Could you write out, exactly, every line from the top of the data through the line holding "Task: Click the brown swatch in My Palette"? Omit the pictures.
───
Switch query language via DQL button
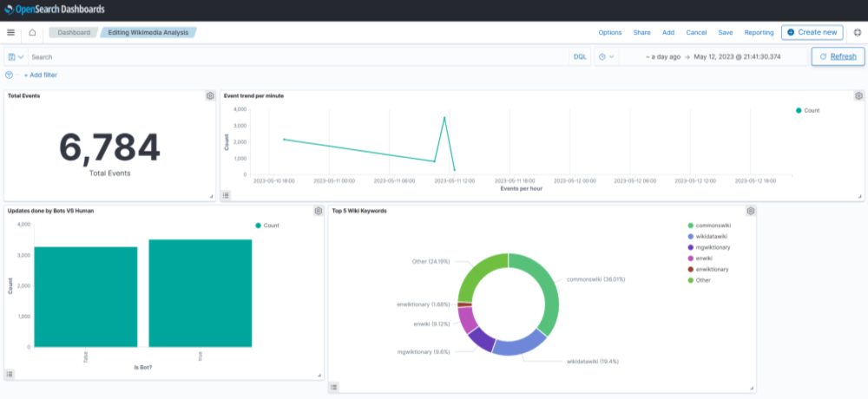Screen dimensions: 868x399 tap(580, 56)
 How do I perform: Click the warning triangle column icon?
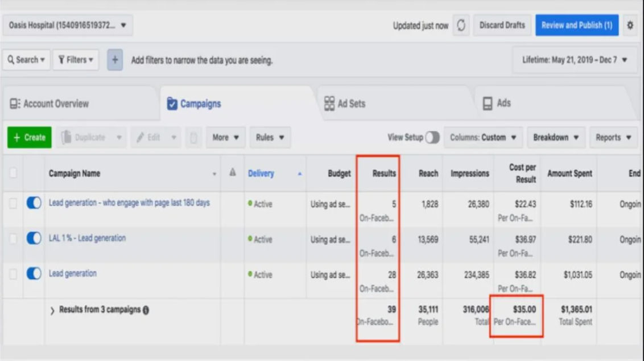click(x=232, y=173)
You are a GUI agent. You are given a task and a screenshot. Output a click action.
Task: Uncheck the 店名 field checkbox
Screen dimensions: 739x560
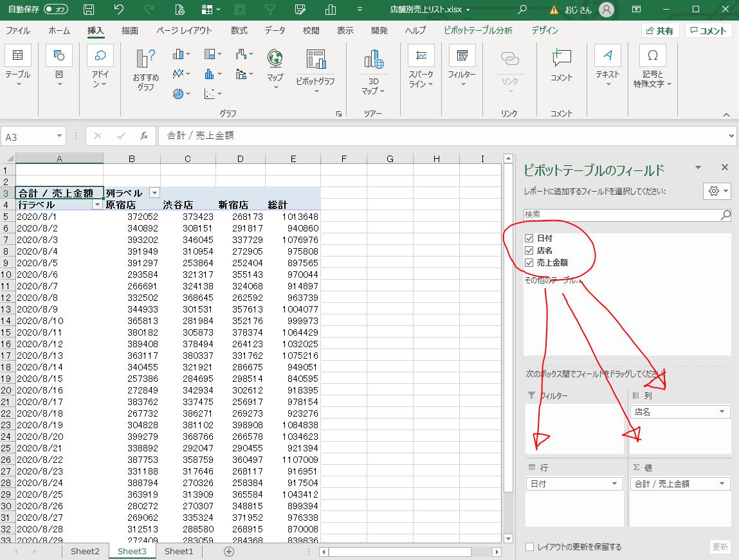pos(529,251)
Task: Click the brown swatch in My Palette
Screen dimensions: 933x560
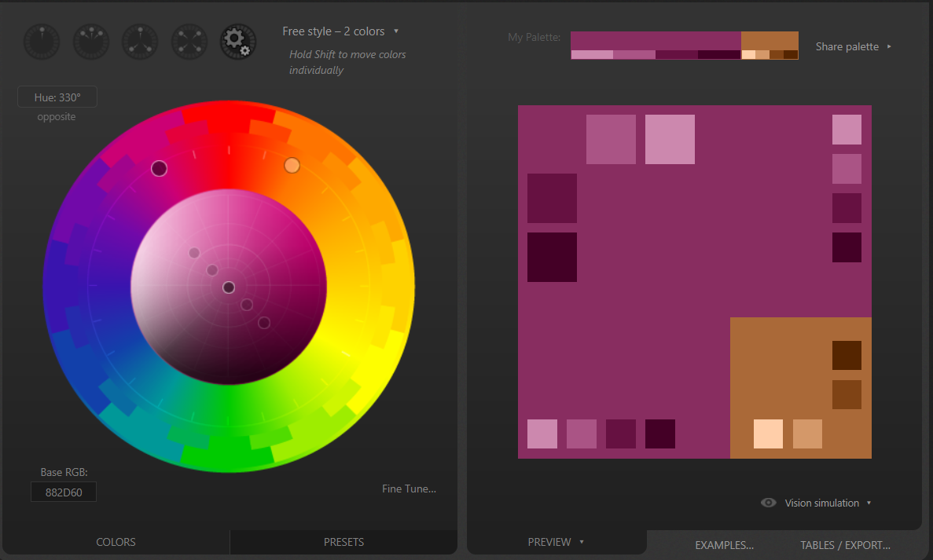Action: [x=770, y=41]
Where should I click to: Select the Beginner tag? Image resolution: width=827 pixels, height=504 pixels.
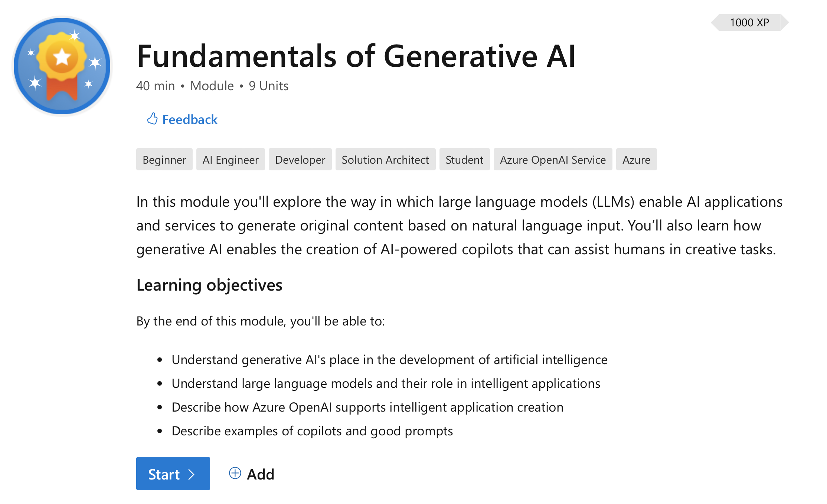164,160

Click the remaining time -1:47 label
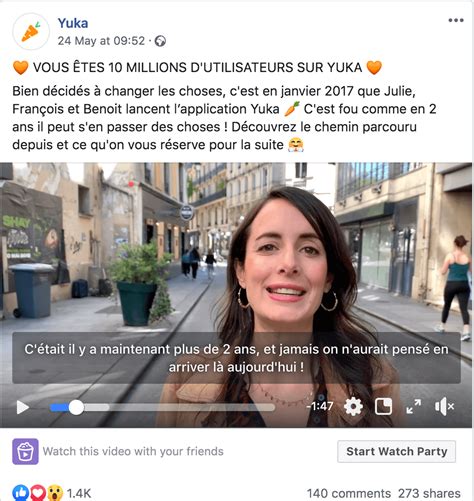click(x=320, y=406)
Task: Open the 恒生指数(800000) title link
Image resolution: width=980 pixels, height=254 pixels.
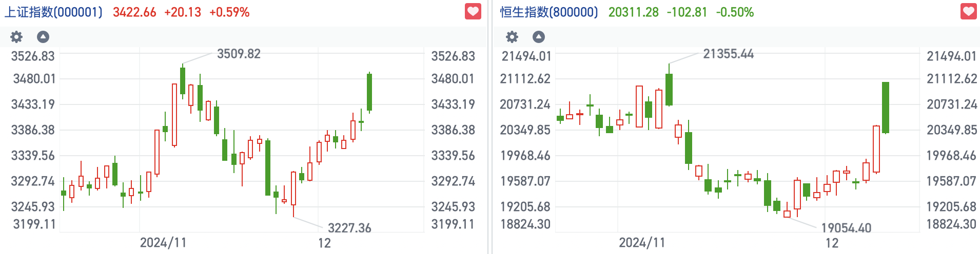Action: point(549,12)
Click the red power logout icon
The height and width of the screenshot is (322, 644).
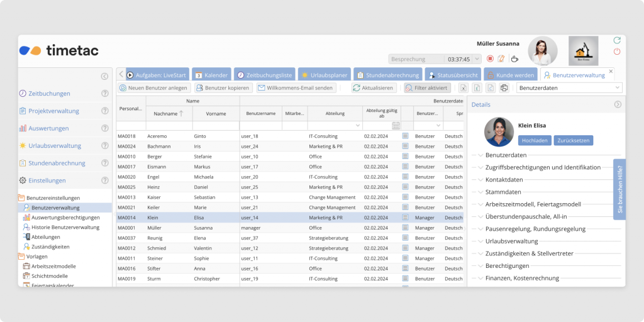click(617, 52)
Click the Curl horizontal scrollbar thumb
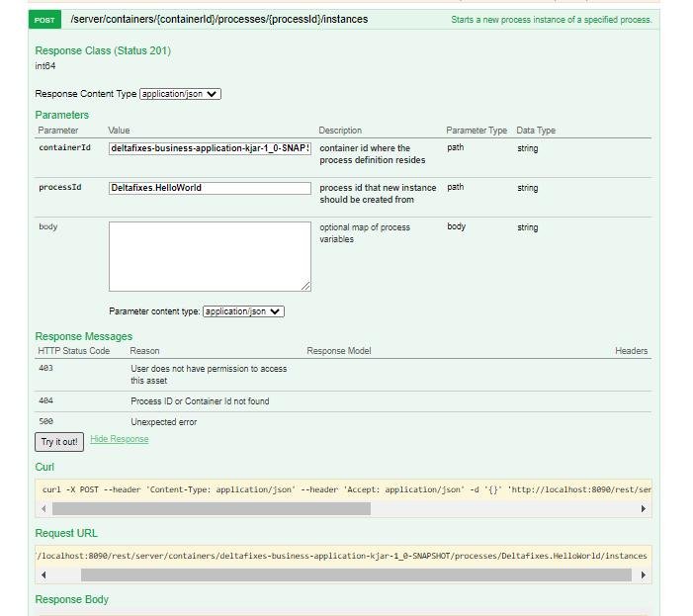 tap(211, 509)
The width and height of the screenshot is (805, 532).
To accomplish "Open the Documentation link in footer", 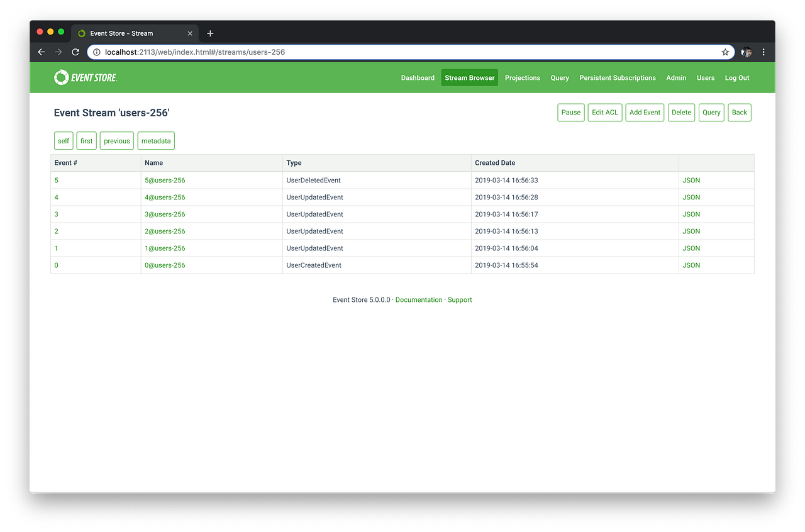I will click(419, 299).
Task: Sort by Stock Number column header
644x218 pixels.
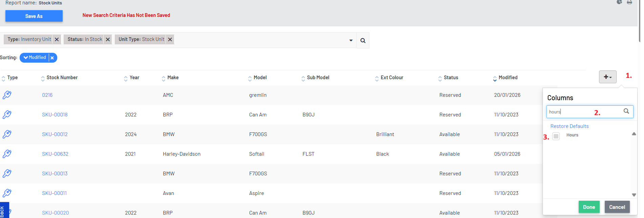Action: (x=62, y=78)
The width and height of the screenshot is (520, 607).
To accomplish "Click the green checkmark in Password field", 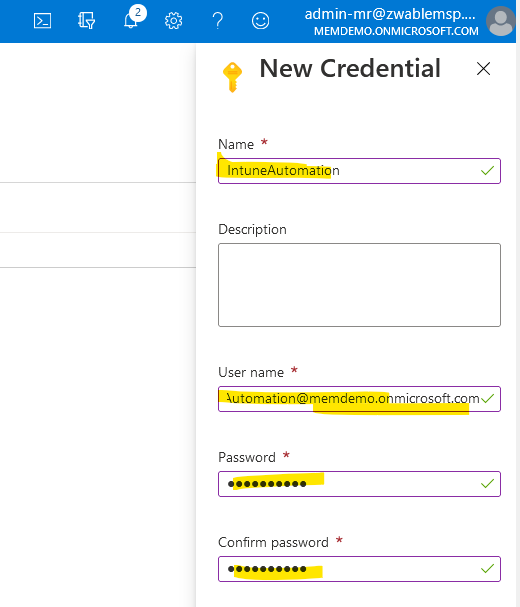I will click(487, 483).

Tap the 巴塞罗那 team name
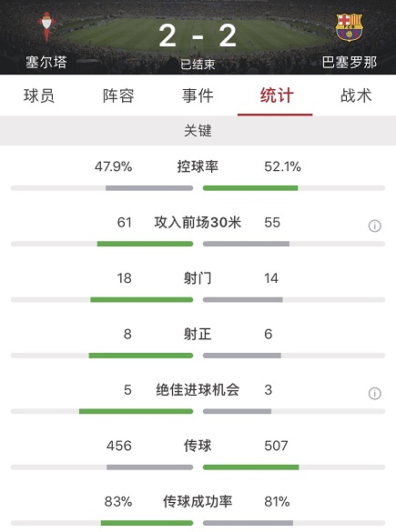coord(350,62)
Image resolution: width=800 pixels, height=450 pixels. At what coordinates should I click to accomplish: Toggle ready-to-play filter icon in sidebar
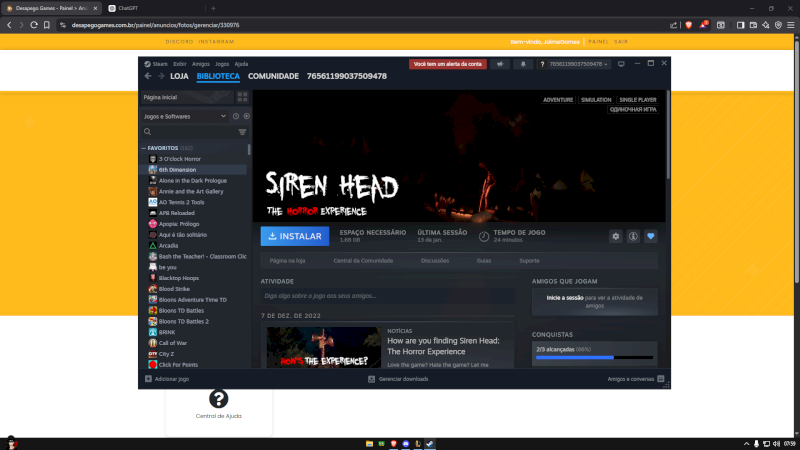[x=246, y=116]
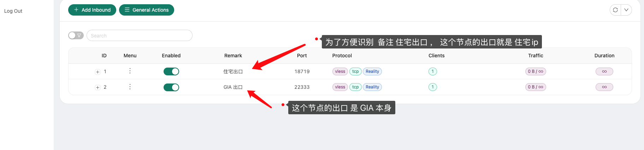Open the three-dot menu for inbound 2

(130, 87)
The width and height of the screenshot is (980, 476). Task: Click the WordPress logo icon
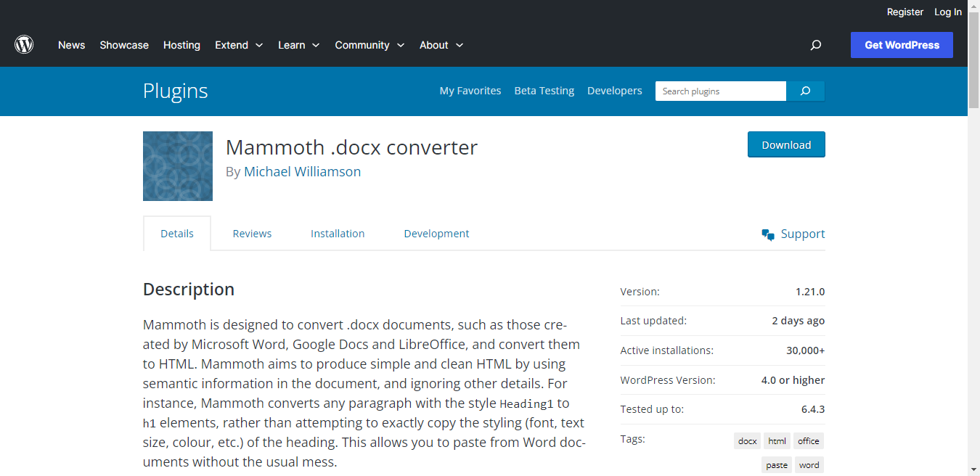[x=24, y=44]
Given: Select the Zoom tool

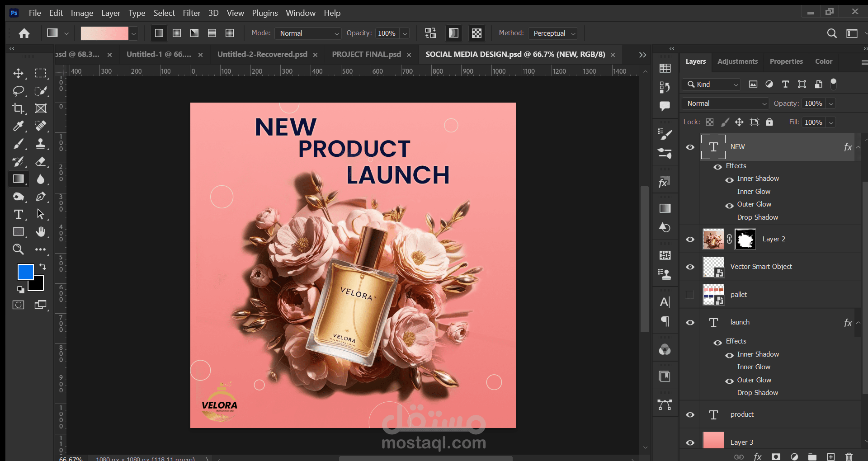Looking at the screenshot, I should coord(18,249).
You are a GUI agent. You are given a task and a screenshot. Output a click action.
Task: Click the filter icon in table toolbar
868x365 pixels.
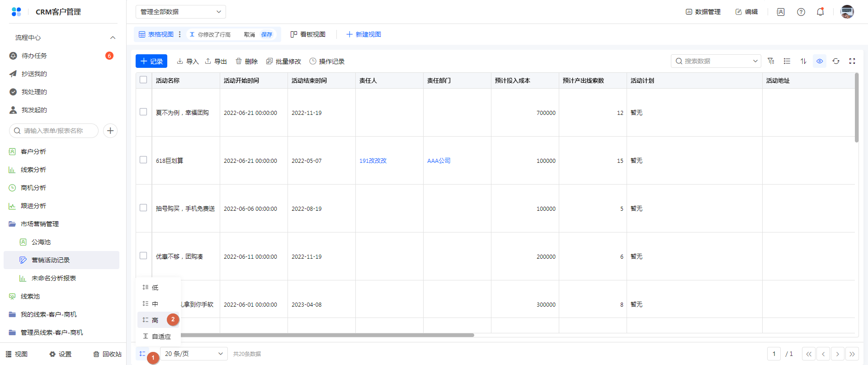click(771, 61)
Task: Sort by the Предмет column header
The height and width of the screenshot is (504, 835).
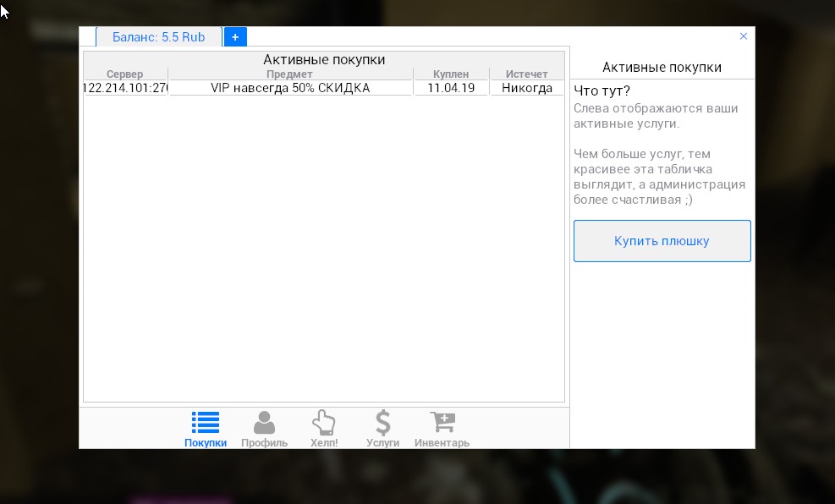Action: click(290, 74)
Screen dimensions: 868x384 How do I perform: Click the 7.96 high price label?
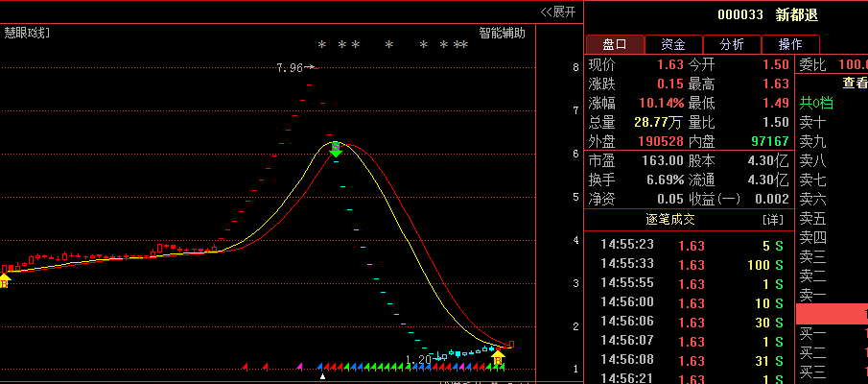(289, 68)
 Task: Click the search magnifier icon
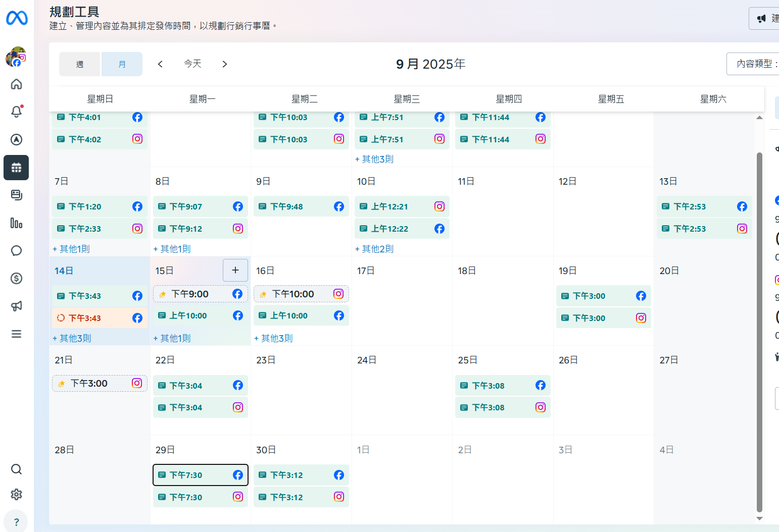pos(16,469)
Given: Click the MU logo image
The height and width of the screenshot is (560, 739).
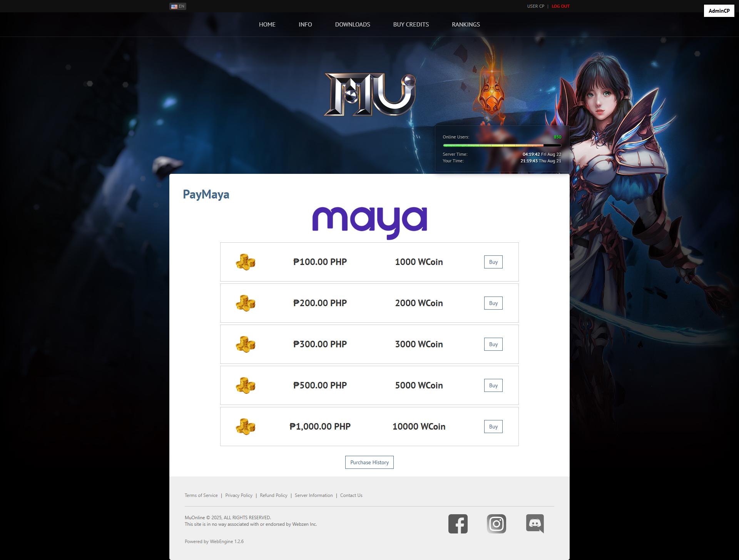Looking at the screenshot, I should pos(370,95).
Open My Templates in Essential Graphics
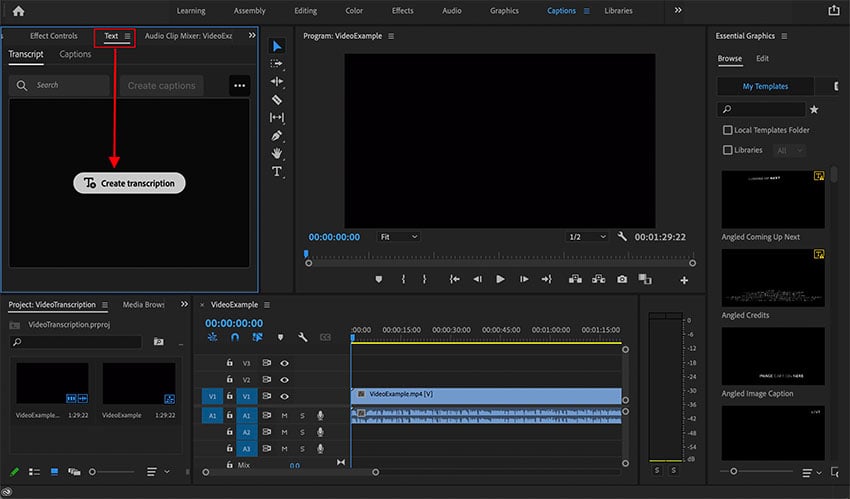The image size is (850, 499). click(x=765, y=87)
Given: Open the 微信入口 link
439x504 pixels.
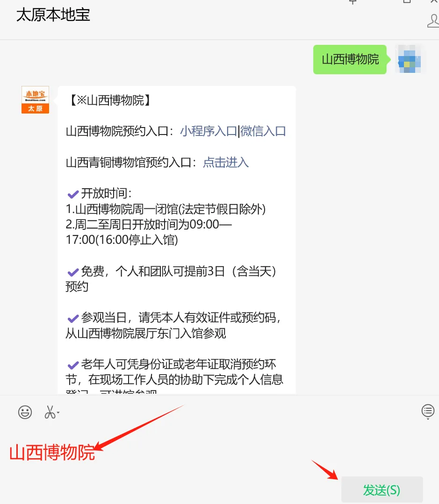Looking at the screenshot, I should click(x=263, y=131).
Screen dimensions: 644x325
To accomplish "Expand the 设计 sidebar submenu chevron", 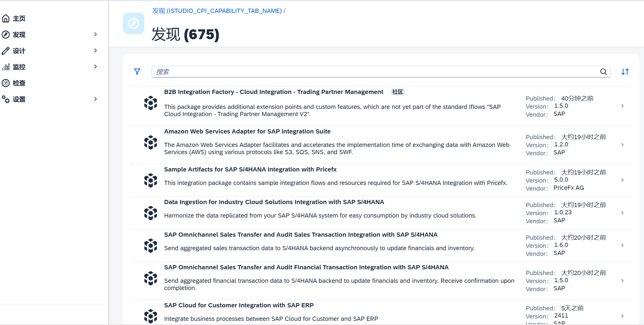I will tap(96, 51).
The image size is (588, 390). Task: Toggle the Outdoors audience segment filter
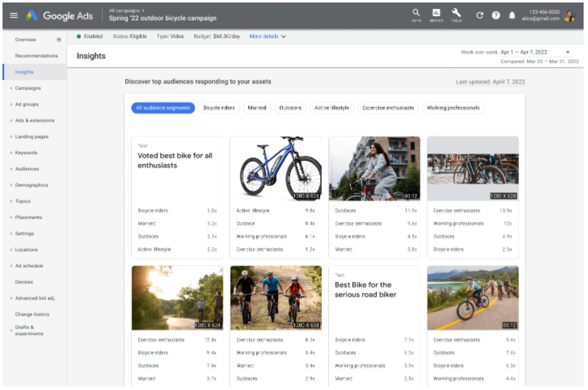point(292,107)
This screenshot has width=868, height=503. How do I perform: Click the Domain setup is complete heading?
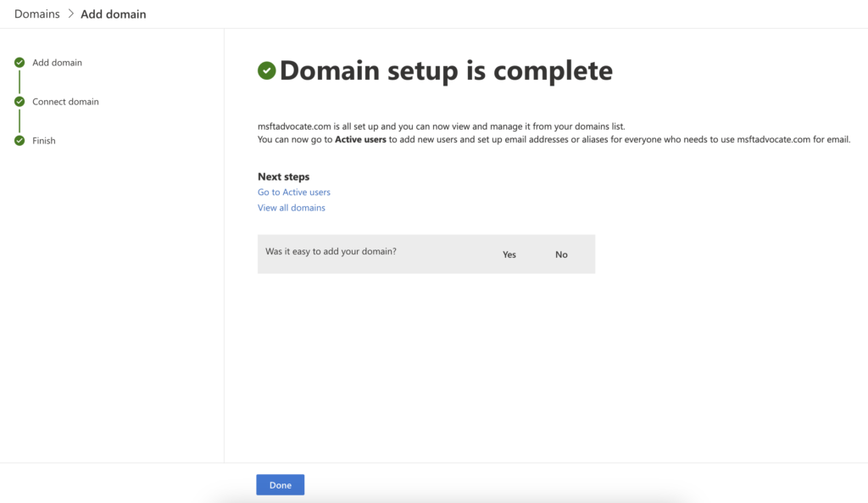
───
■ **Answer box**:
Switch query language via DQL button
Screen dimensions: 868x399 tap(580, 56)
 How do I perform: Click the warning triangle column icon?
click(x=232, y=173)
You are a GUI agent. You are given a task and a screenshot. Output a click action.
Task: Uncheck the 店名 field checkbox
Screen dimensions: 739x560
pos(529,251)
Task: Click the brown swatch in My Palette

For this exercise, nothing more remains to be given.